An Evening of Conversation and Visuals with The Dinner Party’s artist Judy Chicago
Monday, September 10 at 7:30pm
Walter Hall (80 Queen’s Park

Join us for an evening of conversation and visual presentations with artist and author of The Dinner Party: From Creation to Preservation, Judy Chicago, interviewed by Sara Diamond, President of the Ontario College of Art & Design (OCAD).

Judy Chicago is an artist, author, feminist, educator, and intellectual whose career now spans four decades. Her work and life are models for an enlarged definition of art, an expanded role for the artist, and a woman’s right to freedom of expression.
Her influence both within and beyond the art community is attested to by her inclusion in hundreds of publications throughout the world. Her art has been frequently exhibited in the United States and internationally.
During the period from 1965-1973, Chicago explored color through much reduced geometric shapes by producing sculpture, drawings, and paintings that comprised her Minimal period. These works were formulative to her landmark “spectral color” theory that has informed all of her subsequent work.
In the early seventies, after a decade of professional art practice, Chicago pioneered Feminist Art and art education through unique programs for women at California State University, Fresno, and the California Institute of the Arts where she helped establish the Feminist Art Program which resulted in Womanhouse, the first installation demonstrating an openly female point of view in art.

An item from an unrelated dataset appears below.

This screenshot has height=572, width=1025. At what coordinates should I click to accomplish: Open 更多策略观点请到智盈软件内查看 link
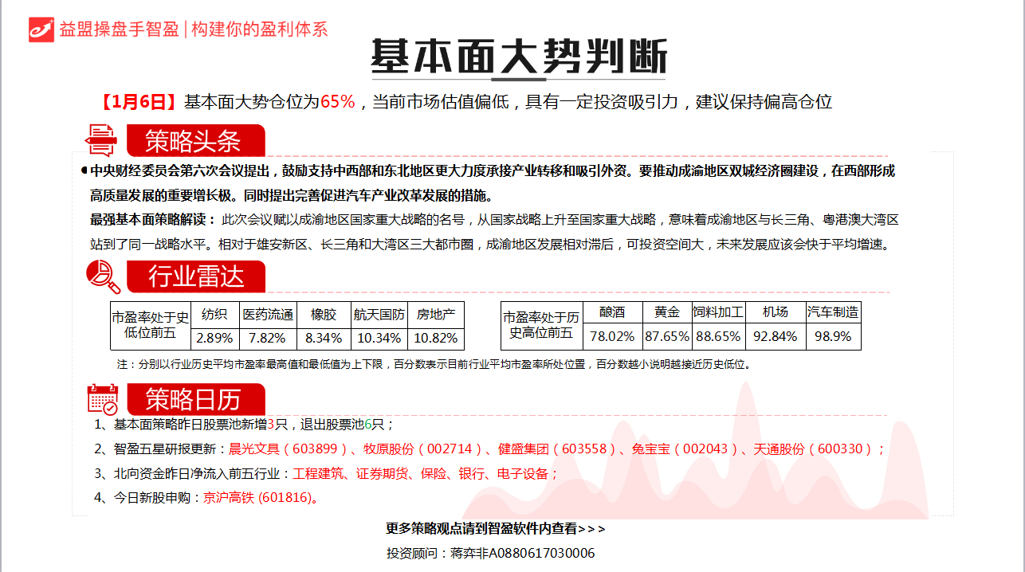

Chicago’s ideas helped to initiate a worldwide Feminist Art movement.
In 1974, Chicago turned her attention to the subject of women’s history to create her most well-known work, The Dinner Party, executed between 1974 and 1979 with the participation of hundreds of volunteers. This monumental multimedia project, a symbolic history of women in Western Civilization, has been seen by more than one million viewers during its 16 exhibitions held at venues spanning six countries.
The Dinner Party has been the subject of countless articles and art history texts. In 2007, The Dinner Party will be permanently housed at the Brooklyn Museum as part of the Elizabeth A. Sackler Center for Feminist Art, thereby achieving Chicago’s long-held goal of helping to counter the erasure of women’s achievements.